» GOAL OF THE EXERCISE: Both the line below containing "Editors (272, 241)" and the line containing "System version (63, 644)", along with every line between them, should be repeated exactly; no other line belongs in the answer.

» RECORDED DATA:
+-------+
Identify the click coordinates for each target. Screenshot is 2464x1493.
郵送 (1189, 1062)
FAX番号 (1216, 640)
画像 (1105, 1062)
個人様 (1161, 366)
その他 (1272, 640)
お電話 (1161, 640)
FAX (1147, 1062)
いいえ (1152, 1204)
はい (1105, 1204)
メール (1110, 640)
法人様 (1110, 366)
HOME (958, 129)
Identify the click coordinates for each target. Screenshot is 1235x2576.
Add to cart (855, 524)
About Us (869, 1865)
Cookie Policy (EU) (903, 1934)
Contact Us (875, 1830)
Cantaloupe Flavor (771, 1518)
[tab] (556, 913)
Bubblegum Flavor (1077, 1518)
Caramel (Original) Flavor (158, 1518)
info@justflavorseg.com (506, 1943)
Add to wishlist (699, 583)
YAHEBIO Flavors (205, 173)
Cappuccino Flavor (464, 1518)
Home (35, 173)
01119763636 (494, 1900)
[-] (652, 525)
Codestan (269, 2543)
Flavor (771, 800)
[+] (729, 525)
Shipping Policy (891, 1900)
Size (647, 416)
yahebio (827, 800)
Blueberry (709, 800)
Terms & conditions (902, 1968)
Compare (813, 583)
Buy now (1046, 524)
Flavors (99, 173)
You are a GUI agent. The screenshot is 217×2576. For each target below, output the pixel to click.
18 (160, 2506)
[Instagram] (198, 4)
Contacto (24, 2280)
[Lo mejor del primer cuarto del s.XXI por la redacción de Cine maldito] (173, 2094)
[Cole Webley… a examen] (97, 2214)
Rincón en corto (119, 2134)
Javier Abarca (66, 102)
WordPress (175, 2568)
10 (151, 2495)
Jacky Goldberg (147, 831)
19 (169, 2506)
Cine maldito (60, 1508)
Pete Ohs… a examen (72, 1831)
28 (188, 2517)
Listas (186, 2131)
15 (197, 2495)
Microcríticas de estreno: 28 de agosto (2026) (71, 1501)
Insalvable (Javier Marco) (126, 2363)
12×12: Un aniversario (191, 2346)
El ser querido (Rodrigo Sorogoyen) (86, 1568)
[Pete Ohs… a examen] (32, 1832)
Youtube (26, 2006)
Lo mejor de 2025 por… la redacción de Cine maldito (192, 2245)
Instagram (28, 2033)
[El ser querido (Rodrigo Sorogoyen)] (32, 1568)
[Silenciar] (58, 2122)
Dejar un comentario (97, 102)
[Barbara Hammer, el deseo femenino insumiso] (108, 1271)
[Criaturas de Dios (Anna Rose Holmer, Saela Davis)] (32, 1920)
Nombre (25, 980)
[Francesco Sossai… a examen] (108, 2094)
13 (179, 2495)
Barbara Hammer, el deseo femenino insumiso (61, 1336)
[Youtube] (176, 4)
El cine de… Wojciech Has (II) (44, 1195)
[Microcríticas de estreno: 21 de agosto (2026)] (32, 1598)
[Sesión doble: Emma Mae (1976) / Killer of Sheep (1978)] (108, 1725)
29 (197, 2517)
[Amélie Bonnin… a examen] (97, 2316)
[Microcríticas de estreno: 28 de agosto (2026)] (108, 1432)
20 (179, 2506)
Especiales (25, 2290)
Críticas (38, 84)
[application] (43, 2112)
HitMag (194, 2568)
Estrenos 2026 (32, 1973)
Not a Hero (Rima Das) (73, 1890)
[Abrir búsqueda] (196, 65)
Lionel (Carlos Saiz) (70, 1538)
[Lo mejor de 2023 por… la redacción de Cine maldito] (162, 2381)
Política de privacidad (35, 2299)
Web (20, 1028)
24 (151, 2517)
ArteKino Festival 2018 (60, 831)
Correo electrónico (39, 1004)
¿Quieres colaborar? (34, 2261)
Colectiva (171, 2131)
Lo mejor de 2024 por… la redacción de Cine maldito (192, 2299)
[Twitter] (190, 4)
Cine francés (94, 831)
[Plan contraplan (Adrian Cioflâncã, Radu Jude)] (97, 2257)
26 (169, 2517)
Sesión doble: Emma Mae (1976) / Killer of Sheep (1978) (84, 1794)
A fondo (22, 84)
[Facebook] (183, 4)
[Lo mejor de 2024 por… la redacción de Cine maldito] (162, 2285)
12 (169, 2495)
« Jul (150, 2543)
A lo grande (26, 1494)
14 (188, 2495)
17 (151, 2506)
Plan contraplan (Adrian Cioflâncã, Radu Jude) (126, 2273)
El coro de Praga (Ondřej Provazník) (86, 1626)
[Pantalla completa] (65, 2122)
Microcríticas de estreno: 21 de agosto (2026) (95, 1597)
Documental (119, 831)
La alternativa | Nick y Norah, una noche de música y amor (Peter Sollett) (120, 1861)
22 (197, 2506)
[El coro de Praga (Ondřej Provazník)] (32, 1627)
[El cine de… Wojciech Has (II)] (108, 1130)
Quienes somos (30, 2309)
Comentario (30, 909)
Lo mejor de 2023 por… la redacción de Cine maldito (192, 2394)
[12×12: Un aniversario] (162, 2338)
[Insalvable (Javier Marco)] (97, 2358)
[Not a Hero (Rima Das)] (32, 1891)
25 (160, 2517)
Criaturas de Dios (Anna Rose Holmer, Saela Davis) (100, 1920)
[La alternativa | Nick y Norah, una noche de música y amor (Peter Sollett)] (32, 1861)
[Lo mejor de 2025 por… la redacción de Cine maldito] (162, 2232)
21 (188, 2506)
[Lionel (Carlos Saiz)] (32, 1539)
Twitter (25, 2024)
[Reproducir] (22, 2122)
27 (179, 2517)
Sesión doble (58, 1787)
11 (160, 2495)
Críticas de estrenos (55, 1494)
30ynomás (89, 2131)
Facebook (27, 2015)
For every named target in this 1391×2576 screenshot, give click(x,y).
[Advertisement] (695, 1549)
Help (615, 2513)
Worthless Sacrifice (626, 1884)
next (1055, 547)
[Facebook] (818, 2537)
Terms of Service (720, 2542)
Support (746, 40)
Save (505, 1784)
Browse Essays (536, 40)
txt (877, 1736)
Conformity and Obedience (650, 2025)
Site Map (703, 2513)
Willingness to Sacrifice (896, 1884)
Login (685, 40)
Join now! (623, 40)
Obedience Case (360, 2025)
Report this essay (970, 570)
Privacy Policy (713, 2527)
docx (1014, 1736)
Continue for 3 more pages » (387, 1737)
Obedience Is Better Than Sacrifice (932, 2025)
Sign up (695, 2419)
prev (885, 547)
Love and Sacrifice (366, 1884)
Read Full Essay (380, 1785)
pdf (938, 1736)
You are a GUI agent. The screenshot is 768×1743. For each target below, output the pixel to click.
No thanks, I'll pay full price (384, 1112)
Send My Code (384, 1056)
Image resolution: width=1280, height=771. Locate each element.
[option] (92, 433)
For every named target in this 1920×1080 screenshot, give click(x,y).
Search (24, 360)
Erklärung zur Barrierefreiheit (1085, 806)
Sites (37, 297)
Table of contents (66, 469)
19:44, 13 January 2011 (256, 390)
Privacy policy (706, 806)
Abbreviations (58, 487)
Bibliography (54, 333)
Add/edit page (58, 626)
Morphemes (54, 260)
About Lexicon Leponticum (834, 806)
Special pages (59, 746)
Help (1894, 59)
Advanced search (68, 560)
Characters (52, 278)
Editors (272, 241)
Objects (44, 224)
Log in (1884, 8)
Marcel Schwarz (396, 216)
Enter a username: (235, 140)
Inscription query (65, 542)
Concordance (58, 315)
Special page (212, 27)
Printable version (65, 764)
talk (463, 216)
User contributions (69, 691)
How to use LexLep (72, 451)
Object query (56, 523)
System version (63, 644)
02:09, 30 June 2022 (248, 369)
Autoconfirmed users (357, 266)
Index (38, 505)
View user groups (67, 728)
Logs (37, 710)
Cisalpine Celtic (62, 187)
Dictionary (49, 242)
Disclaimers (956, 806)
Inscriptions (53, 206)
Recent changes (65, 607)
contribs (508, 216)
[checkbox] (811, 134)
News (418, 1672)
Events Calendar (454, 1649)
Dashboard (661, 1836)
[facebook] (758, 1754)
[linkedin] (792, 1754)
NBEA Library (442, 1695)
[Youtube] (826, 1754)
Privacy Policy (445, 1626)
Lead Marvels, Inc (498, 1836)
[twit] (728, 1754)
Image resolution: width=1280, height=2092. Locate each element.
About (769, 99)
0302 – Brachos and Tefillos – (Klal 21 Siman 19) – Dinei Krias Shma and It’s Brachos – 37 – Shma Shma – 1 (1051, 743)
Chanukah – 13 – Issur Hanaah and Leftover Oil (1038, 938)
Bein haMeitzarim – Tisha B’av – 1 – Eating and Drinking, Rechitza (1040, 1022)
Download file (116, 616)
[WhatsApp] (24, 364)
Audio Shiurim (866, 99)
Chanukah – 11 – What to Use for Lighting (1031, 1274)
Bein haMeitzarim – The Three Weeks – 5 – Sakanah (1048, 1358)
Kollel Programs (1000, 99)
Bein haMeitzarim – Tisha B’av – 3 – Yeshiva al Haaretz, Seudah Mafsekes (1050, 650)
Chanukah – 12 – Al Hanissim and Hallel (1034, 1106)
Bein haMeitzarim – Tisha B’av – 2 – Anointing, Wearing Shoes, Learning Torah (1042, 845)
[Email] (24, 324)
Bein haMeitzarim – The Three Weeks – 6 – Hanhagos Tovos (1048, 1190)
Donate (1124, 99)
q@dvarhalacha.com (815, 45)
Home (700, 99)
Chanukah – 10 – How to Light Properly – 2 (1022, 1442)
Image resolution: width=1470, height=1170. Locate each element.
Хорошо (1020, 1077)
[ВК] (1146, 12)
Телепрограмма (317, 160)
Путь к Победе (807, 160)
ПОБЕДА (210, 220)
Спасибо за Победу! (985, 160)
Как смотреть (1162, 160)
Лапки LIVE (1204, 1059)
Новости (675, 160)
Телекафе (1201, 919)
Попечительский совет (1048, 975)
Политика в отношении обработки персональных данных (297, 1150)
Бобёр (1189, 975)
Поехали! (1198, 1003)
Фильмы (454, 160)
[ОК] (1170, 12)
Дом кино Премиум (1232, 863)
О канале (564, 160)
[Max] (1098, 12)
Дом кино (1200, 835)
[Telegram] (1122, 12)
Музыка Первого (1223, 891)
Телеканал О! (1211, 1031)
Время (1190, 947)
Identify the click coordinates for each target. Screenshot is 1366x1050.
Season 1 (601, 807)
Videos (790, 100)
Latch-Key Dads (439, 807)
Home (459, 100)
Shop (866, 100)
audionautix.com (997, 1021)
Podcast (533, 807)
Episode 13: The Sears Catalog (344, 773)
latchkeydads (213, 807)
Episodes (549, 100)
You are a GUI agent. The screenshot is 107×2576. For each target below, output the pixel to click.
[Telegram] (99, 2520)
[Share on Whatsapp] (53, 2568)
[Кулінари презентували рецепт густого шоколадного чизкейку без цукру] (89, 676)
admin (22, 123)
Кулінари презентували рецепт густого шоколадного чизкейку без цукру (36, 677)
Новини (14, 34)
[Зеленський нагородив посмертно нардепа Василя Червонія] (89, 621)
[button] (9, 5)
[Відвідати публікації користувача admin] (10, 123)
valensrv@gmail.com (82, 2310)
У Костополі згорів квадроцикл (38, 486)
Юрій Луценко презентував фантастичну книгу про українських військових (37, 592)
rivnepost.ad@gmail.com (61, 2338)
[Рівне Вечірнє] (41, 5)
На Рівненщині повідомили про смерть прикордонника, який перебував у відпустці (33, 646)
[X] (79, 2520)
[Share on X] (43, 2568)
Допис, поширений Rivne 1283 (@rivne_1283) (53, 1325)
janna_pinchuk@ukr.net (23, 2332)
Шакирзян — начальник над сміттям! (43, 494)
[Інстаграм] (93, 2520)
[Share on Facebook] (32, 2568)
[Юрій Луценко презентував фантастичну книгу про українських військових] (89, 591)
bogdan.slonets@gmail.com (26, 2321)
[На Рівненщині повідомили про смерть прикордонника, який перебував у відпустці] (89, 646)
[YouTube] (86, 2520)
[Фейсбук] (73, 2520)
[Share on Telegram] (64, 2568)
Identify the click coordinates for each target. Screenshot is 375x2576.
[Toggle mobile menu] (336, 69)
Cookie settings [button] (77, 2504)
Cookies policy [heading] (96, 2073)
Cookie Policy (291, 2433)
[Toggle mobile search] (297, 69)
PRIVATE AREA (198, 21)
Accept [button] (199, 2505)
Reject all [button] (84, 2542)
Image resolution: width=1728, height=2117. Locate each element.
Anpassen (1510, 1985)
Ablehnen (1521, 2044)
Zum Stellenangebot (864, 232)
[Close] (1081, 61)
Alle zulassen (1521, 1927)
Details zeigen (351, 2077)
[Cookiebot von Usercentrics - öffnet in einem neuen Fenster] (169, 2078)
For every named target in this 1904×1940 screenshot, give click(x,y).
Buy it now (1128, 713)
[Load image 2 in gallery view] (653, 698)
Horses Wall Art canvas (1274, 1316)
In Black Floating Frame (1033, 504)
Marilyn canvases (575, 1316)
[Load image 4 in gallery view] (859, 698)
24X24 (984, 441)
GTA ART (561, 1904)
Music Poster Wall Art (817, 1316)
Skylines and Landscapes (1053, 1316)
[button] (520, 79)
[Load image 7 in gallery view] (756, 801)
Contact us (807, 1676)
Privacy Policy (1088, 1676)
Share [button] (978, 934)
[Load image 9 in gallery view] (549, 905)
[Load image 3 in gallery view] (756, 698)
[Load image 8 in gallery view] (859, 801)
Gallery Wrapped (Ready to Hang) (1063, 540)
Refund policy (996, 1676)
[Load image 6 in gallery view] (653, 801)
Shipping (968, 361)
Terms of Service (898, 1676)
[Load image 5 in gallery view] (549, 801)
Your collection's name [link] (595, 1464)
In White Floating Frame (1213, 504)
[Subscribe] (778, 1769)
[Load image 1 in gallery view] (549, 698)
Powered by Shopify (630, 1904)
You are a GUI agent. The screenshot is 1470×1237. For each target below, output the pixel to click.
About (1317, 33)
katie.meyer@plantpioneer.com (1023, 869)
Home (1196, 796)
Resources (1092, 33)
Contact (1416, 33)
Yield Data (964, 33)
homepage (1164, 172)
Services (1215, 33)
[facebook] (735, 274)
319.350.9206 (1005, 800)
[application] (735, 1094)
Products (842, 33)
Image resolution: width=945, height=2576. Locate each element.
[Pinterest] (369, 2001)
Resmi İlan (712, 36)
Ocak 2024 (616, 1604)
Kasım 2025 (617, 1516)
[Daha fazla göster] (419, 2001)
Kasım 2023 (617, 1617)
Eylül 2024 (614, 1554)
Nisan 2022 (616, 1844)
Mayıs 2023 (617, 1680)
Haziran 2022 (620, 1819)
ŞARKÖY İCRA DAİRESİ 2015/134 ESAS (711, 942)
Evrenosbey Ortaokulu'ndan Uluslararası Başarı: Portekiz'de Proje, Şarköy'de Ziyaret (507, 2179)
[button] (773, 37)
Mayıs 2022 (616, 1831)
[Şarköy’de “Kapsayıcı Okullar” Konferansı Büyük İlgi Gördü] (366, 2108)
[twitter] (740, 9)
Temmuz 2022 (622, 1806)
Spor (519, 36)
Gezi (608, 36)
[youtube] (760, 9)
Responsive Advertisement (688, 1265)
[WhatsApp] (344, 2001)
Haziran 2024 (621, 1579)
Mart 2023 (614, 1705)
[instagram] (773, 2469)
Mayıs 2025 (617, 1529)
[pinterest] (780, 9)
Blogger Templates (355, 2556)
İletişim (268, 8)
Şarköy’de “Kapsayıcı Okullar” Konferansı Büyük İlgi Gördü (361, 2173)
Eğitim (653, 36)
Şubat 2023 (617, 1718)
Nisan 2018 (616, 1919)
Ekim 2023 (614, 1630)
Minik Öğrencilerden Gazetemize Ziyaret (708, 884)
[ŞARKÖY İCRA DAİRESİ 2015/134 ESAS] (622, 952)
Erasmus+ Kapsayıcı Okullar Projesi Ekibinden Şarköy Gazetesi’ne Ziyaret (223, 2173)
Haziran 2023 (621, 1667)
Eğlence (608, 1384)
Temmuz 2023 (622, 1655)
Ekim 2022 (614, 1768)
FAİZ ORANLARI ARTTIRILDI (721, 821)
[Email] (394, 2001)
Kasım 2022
+-------+
» RESULT FOR THIS TASK:
Editors (272, 241)
Objects (44, 224)
Log in (1884, 8)
Marcel Schwarz (396, 216)
Enter a username: (235, 140)
Inscription query (65, 542)
Concordance (58, 315)
Special page (212, 27)
Printable version (65, 764)
talk (463, 216)
User contributions (69, 691)
How to use LexLep (72, 451)
Object query (56, 523)
System version (63, 644)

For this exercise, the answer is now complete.